◆ **ASSIGNMENT**: Start at the line that contains "Given: Click the magic". Repeat it and each line after it, exactly, up to and including the final line of the data.

═════ DATA FOR ANALYSIS

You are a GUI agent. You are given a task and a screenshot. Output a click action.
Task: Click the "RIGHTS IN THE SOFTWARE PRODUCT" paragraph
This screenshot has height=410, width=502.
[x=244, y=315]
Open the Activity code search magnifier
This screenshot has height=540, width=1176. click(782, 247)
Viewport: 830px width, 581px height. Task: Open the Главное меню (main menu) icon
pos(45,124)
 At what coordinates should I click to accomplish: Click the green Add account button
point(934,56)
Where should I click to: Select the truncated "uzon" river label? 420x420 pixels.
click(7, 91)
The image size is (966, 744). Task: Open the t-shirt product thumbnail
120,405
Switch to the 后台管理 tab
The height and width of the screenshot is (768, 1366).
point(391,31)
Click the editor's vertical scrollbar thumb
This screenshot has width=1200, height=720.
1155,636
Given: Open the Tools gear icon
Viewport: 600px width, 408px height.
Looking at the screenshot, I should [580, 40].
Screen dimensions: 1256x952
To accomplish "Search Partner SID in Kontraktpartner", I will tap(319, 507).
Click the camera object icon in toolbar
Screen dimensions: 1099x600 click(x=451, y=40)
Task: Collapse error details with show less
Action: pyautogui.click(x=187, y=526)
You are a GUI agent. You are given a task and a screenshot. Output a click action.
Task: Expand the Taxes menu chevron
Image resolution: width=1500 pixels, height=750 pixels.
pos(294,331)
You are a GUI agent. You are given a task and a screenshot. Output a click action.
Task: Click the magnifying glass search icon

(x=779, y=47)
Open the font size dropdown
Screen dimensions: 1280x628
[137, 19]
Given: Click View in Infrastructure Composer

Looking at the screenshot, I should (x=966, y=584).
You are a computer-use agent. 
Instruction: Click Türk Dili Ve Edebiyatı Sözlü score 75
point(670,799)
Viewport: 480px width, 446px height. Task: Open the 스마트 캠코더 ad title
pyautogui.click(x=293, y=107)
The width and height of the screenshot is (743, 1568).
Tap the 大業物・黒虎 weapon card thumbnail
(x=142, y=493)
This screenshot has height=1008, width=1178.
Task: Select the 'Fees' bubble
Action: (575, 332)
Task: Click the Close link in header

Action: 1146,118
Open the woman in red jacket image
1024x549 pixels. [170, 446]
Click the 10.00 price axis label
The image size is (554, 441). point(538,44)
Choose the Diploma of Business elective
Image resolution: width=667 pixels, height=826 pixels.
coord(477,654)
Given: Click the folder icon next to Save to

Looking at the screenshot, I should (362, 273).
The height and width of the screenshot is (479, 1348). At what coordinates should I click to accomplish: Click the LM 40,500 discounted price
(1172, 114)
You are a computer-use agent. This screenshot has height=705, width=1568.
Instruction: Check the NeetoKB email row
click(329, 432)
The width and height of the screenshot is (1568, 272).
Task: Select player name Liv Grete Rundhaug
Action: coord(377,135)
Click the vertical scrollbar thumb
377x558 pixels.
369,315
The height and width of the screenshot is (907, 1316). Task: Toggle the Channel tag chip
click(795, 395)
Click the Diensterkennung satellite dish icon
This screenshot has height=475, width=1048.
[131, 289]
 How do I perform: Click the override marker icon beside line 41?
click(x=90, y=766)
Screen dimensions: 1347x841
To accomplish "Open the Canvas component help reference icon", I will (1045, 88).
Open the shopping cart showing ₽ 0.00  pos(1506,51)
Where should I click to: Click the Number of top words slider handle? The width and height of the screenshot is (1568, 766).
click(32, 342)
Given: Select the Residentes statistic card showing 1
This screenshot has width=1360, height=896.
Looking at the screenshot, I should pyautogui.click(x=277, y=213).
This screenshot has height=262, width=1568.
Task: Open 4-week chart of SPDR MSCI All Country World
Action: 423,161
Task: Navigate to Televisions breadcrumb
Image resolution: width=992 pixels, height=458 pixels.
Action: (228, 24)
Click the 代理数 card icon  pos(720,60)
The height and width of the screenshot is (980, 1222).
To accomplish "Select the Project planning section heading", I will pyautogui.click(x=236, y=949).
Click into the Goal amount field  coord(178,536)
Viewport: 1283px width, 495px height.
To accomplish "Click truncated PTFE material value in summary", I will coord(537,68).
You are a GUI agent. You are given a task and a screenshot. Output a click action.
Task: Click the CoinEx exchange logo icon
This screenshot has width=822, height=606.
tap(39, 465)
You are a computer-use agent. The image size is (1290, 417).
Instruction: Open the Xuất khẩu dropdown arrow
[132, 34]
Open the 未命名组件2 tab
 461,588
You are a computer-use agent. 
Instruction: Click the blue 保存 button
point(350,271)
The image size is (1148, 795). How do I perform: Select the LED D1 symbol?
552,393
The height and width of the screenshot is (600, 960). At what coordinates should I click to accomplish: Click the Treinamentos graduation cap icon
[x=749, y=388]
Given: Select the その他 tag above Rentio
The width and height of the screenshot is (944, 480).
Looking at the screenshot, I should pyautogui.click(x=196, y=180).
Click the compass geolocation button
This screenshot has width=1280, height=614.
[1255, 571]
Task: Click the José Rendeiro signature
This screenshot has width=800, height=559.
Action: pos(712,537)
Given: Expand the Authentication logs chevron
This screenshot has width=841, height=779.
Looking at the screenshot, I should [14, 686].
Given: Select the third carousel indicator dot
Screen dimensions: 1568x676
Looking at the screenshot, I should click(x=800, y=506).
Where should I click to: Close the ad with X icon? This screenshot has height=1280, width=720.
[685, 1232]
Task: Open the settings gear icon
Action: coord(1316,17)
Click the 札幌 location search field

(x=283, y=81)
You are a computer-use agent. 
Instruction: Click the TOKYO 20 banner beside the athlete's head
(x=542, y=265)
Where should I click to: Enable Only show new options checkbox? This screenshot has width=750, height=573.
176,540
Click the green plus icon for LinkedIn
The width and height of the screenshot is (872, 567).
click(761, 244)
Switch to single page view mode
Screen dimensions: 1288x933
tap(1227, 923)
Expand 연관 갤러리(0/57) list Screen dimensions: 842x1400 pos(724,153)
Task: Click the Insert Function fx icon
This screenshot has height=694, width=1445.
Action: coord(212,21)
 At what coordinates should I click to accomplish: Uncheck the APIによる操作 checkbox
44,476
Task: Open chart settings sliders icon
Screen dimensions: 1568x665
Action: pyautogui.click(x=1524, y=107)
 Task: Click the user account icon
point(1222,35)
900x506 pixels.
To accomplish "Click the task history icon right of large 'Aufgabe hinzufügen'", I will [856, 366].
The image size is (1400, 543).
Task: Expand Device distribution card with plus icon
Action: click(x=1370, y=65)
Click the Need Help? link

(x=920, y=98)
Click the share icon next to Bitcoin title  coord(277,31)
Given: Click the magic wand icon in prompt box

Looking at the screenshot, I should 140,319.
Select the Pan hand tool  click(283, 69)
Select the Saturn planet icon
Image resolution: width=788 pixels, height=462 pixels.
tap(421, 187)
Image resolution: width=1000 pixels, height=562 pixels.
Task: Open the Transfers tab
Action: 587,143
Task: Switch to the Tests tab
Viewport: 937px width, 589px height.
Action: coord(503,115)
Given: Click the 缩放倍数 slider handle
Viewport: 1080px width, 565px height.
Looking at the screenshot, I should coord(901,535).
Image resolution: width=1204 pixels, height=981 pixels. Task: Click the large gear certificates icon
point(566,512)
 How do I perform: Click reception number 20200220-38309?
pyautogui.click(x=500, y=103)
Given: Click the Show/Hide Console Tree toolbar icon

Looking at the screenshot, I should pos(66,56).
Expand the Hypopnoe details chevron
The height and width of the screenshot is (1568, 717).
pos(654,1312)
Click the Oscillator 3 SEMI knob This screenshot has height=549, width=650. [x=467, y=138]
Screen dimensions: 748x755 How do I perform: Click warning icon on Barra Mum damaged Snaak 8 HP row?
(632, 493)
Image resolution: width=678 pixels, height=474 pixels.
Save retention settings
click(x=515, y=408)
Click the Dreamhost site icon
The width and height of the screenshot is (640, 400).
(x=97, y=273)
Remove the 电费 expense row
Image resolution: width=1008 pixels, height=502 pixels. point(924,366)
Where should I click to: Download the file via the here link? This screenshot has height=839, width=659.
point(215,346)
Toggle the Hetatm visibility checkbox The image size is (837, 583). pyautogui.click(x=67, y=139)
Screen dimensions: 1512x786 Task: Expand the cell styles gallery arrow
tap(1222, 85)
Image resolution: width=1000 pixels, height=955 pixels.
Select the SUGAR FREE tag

══════════

◆ **RESPONSE AREA**:
Given: Click the magic wand icon in prompt box

Looking at the screenshot, I should 140,319.
Select the Pan hand tool  click(283, 69)
Select the Saturn planet icon
Image resolution: width=788 pixels, height=462 pixels.
tap(421, 187)
Image resolution: width=1000 pixels, height=562 pixels.
Task: Open the Transfers tab
Action: 587,143
Task: Switch to the Tests tab
Viewport: 937px width, 589px height.
Action: coord(503,115)
Given: Click the 缩放倍数 slider handle
Viewport: 1080px width, 565px height.
Looking at the screenshot, I should coord(901,535).
Image resolution: width=1204 pixels, height=981 pixels. Task: Click the large gear certificates icon
point(566,512)
 How do I perform: Click reception number 20200220-38309?
pyautogui.click(x=500, y=103)
Given: Click the Show/Hide Console Tree toolbar icon

Looking at the screenshot, I should pos(66,56).
Expand the Hypopnoe details chevron
The height and width of the screenshot is (1568, 717).
pos(654,1312)
Click the Oscillator 3 SEMI knob This screenshot has height=549, width=650. [x=467, y=138]
Screen dimensions: 748x755 How do I perform: Click warning icon on Barra Mum damaged Snaak 8 HP row?
(632, 493)
Image resolution: width=678 pixels, height=474 pixels.
Save retention settings
click(x=515, y=408)
Click the Dreamhost site icon
The width and height of the screenshot is (640, 400).
(x=97, y=273)
Remove the 电费 expense row
Image resolution: width=1008 pixels, height=502 pixels. point(924,366)
Where should I click to: Download the file via the here link? This screenshot has height=839, width=659.
point(215,346)
Toggle the Hetatm visibility checkbox The image size is (837, 583). pyautogui.click(x=67, y=139)
Screen dimensions: 1512x786 Task: Expand the cell styles gallery arrow
tap(1222, 85)
Image resolution: width=1000 pixels, height=955 pixels.
Select the SUGAR FREE tag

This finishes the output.